In a public opinion poll released on March 15, 28% of Americans responded that they would consider leaving the country if Donald Trump won the 2016 presidential election. That once-remote possibility creeps nearer to reality with the controversial billionaire television producer securing the Republican Party nomination after rivals Ted Cruz and John Kasich dropped out this week.
Trump’s likely opponent, Hillary Clinton, continues to struggle in the Democratic Primary against Vermont Senator Bernie Sanders, and now faces a possible FBI investigation after infamous hacker Guccifer announced he had repeatedly compromised her private email server which contained improperly stored top-secret information.
Many US citizens have decided not to chance the likely instability of a Trump presidency, with a shocking 1700% surge in the number of Americans renouncing their citizenship.
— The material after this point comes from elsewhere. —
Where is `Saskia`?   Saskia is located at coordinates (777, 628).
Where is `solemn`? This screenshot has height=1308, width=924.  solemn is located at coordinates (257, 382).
In the first three months of 2016, the US Treasury Department reported that a record 1,158 individuals had renounced their citizenship.
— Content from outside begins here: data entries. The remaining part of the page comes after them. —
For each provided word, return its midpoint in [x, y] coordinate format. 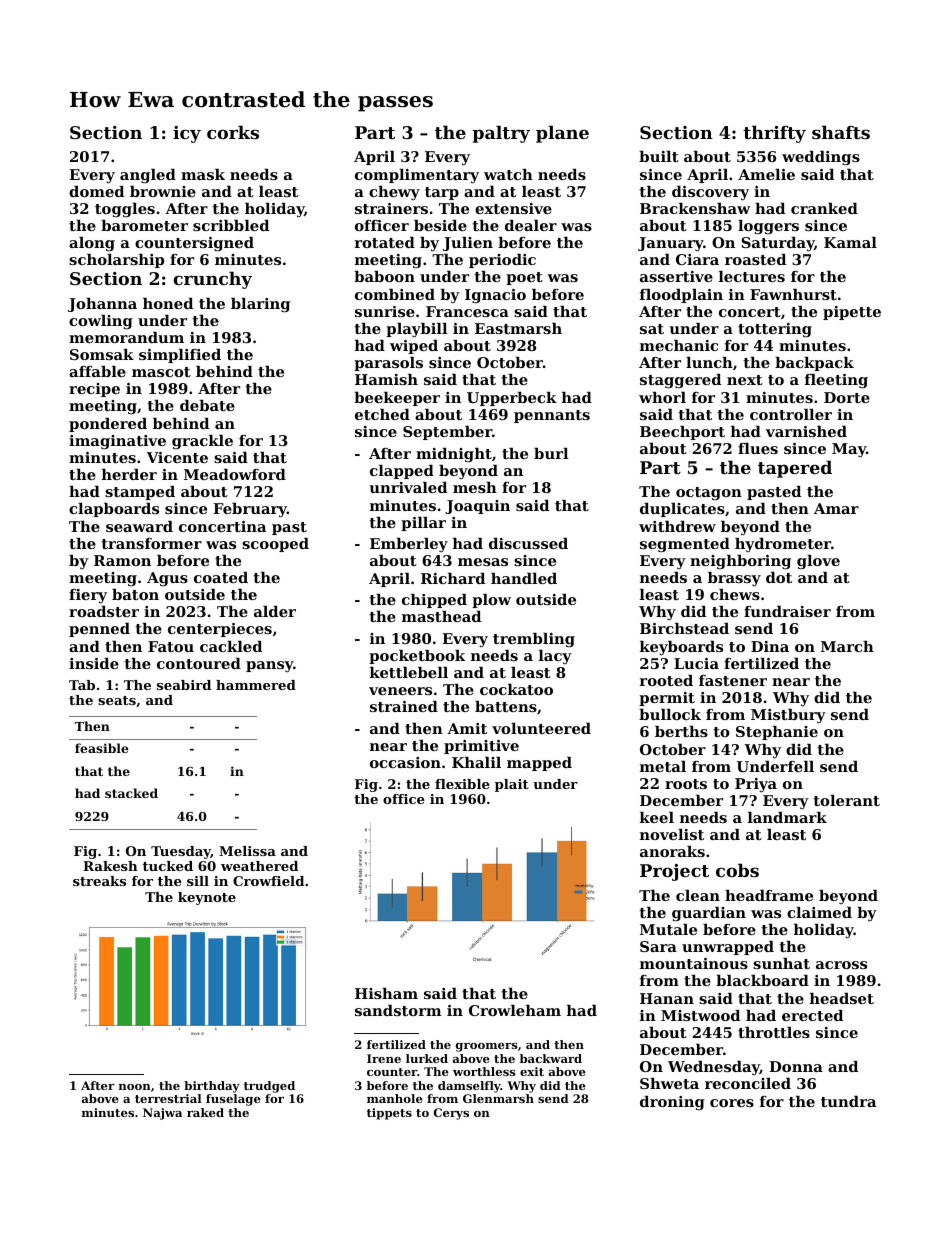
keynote [207, 898]
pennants [552, 416]
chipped [434, 601]
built [659, 156]
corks [233, 132]
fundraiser [787, 611]
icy [187, 134]
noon [135, 1087]
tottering [775, 330]
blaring [260, 305]
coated [221, 577]
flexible [462, 784]
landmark [787, 817]
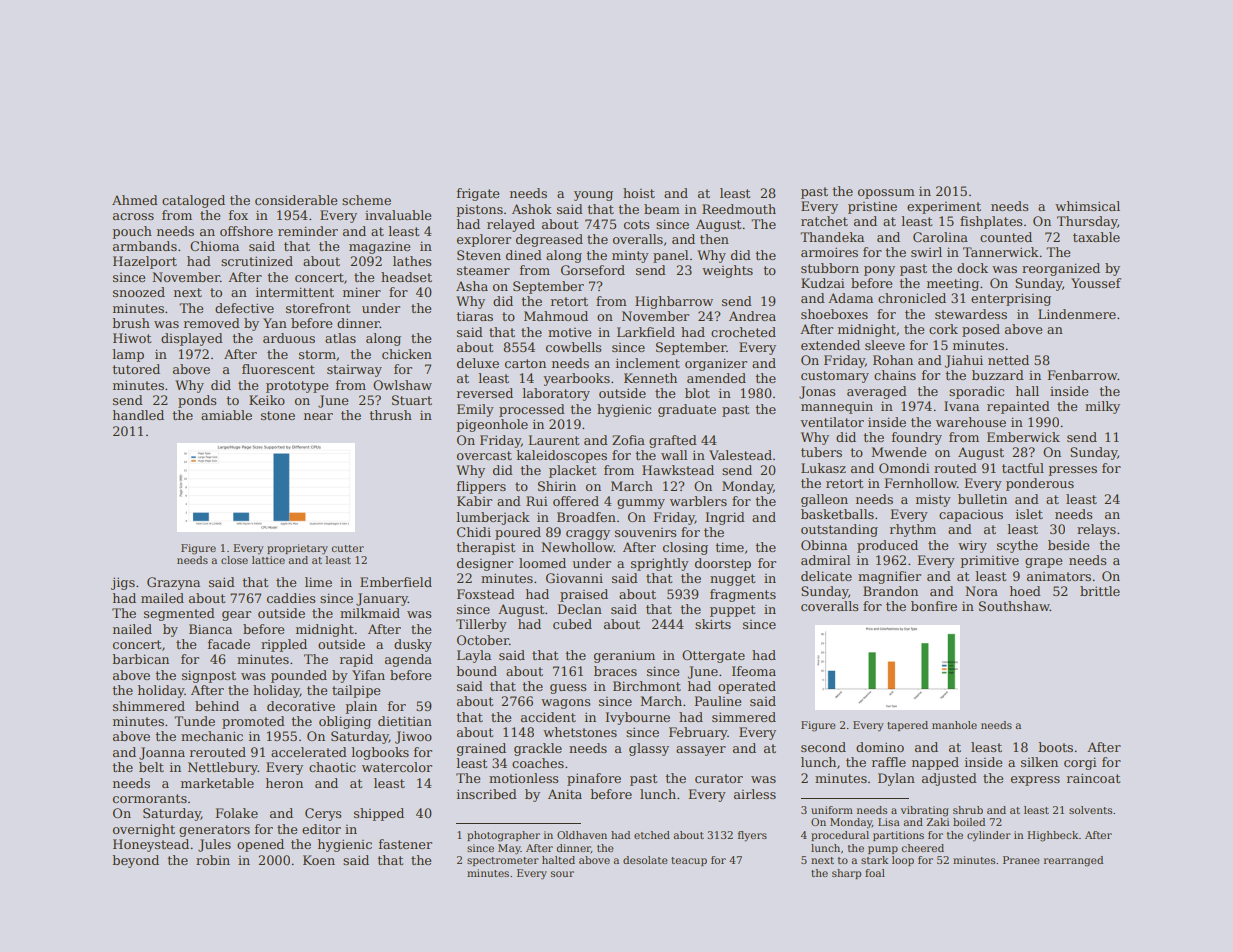 The height and width of the image is (952, 1233). Describe the element at coordinates (646, 332) in the image. I see `Larkfield` at that location.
Analysts project that the true number of US expatriations in response to the threat of a Trump presidency is much higher than reported, with many individuals departing the country without formally renouncing their US citizenship or having been barred from renouncing their citizenship due to outstanding student loans.
The United States charges $2,350 for an individual to formally renounce their citizenship and hand in their passport.
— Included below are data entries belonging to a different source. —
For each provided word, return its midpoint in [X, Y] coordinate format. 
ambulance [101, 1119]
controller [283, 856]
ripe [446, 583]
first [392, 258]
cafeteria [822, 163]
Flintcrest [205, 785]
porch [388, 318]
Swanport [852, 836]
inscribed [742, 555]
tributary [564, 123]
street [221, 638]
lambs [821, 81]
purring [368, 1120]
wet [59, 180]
Not all individuals renouncing their citizenship do so in response to politics. For years, the majority of individuals undergoing the process did so to avoid America’s burdensome global income tax regime. However, with the number of departures jumping 1700% over the Bush era, with the majority of the spike coming in the past 9 months, the possibility exists that this is, at least in part, a Trump-based phenomenon.
Over 50% of Republican voters have claimed in election exit polls that they would be “very concerned” or “scared” of a Trump presidency.